Berthinussen has a degree in marine zoology and chemistry from the University of Oslo. The last three years have been employed as project manager for the revision of the Coastal Zone Plan for the Tromsø regions, the municipalities of Balsfjord, Karlsøy and Tromsø. The plan has just been submitted for final political decision. Before this, she was department head for the environment and the mapping department at the Norwegian Polar Institute, with main responsibility for environmental advice and topographic mapping of polar areas in the Arctic and Antarctica. Berthinussen has previously worked for the Research Council of Norway, the Norwegian Pollution Control Board (now the Norwegian Environment Agency), and the Ministry of Climate and the Environment.

Ingunn Elise Mykklebust. Photo: Hans Jørgen Brun

Ingunn Elise Myklebust
Professor, University of Bergen (UiB)

Ingunn Elise Myklebust is a professor at the Faculty of Law at the University of Bergen, where she researches and teaches planning law, environmental law and district law. In the past, she has, among other things, supervisor for a PhD candidate writing a thesis within the planning law subject, leads the faculty’s research group in administrative law and sits on the committee that will prepare proposals for a new cultural environment act. She has previously worked in the City Council’s department for the environment and urban development and as a lawyer at the Municipal Attorney in Bergen.


Knut Bjørn Stokke. Photo by Gisle Bjørneby

Knut Bjørn Stokke
Associate Professor, Norwegian University of Life Sciences (NMBU)

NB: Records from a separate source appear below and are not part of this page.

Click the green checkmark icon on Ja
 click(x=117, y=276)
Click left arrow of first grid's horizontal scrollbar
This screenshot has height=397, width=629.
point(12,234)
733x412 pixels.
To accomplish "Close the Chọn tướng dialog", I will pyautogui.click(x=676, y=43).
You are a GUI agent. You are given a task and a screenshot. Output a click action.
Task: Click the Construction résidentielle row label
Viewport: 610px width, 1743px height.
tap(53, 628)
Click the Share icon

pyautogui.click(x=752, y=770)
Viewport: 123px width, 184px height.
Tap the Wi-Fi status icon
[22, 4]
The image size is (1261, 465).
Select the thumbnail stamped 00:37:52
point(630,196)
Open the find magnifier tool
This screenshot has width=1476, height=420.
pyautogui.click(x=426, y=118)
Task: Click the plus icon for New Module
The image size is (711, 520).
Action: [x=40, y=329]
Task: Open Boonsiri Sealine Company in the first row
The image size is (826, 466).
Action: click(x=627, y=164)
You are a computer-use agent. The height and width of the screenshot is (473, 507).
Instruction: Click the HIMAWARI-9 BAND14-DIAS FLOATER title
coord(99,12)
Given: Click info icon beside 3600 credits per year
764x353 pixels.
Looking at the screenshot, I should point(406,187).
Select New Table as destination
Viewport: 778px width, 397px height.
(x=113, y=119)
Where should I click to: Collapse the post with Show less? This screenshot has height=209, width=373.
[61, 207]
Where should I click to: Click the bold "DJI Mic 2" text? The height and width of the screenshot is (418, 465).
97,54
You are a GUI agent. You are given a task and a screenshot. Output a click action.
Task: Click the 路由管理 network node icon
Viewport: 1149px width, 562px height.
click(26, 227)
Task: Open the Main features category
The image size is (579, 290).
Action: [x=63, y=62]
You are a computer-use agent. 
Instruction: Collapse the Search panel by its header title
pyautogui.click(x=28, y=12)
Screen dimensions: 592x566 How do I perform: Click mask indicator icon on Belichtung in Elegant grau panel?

Knut Bjørn Stokke was educated at the University of Bergen as a geographer. He worked as a planning researcher at NIBR for 10 years before coming to NMBU in 2009. Knut Bjørn’s specialist field is municipal and regional landscape planning, with a particular interest in coastal zones and waterways.


Ingrid Holtan Søbstad
Advisor, Ocean and climate, The Norwegian Environment Agency

Ingrid Holtan Søbstad is educated as a marine biologist and works as an adviser in the Norwegian Environment Agency in oceans and climate. She was previously a climate pilot for the project Climate Lift in Oslo Schools, where she concentrated on issues related to marine litter and plastic in the sea. She has also been responsible for the Keep Norway Clean conference on marine recycling.


Photo credit: Ruben A. Pettersen

Terje Laskemoen
Department Director, Urban Environment Agency
Oslo municipality

Terje Laskemoen has a PhD in evolutionary biology from UiO. He has research experience mainly in behavioral ecology, sperm evolution and systematics in passerines, as well as teaching experience at university level in basic biology, systematics and zoology. Terje heads the Nature and Pollution Department in the Urban Environment Agency, which, among other things, has professional responsibility for biological diversity in Oslo municipality. He has a broad interest in biology, pollution and, not least, safeguarding the nature around us.